English philosopher (1880–1962)

Richard Henry Tawney (Note: Pronounced /ˈtɔːni/.) (30 November 1880 – 16 January 1962) was an English economic historian, social critic, ethical socialist, Christian socialist, and important proponent of adult education.

The Oxford Companion to British History (1997) explained that Tawney made a "significant impact" in these "interrelated roles". A. L. Rowse goes further by insisting that "Tawney exercised the widest influence of any historian of his time, politically, socially and, above all, educationally."

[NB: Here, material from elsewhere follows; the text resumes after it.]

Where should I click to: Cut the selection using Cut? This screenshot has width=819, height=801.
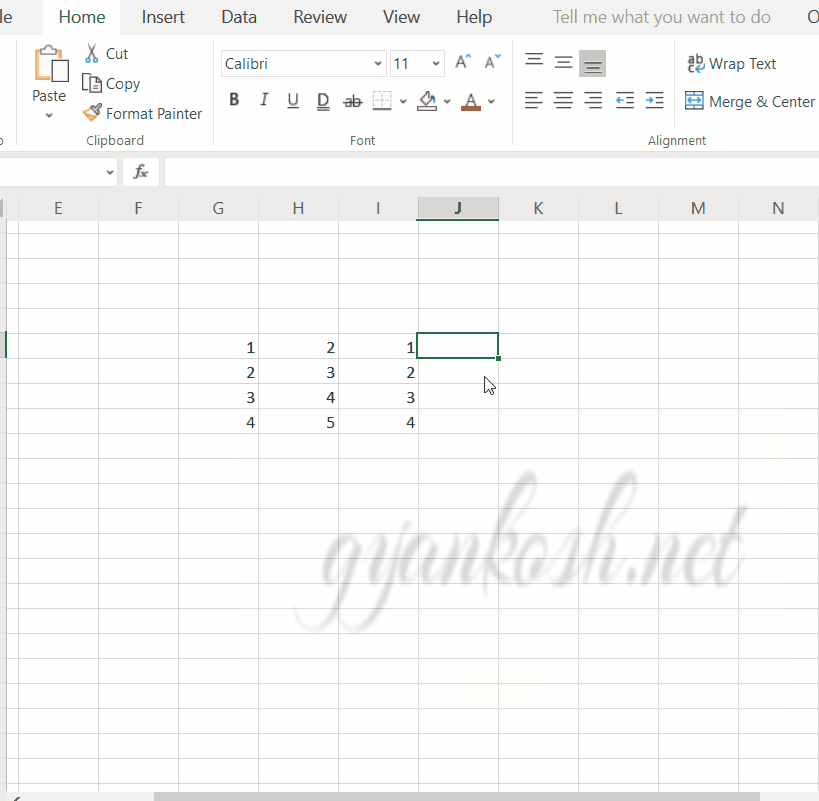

==Early life and education==
Born on 30 November 1880 in Calcutta, British India (present-day Kolkata, India), Tawney was the son of the Sanskrit scholar Charles Henry Tawney. He was educated at Rugby School, arriving on the same day as William Temple, a future Archbishop of Canterbury; they remained friends for life. He read Greats at Balliol College, Oxford. The college's "strong ethic of social service" combined with Tawney's own "deep and enduring Anglicanism" helped shape his sense of social responsibility.

After graduating from Oxford in 1903, he and his friend William Beveridge lived at Toynbee Hall, then the home of the recently formed Workers' Educational Association (WEA). The experience was to have a profound effect upon him. He realised that charity was insufficient and major structural change was required to bring about social justice for the poor.

==Christian socialism==

Whilst Tawney remained a regular churchgoer, his Christian faith remained a personal affair, and he rarely spoke publicly about the basis of his beliefs. In keeping with his social radicalism, Tawney came to regard the Church of England as a "class institution, making respectful salaams to property and gentility, and with too little faith in its own creed to call a spade a spade in the vulgar manner of the New Testament."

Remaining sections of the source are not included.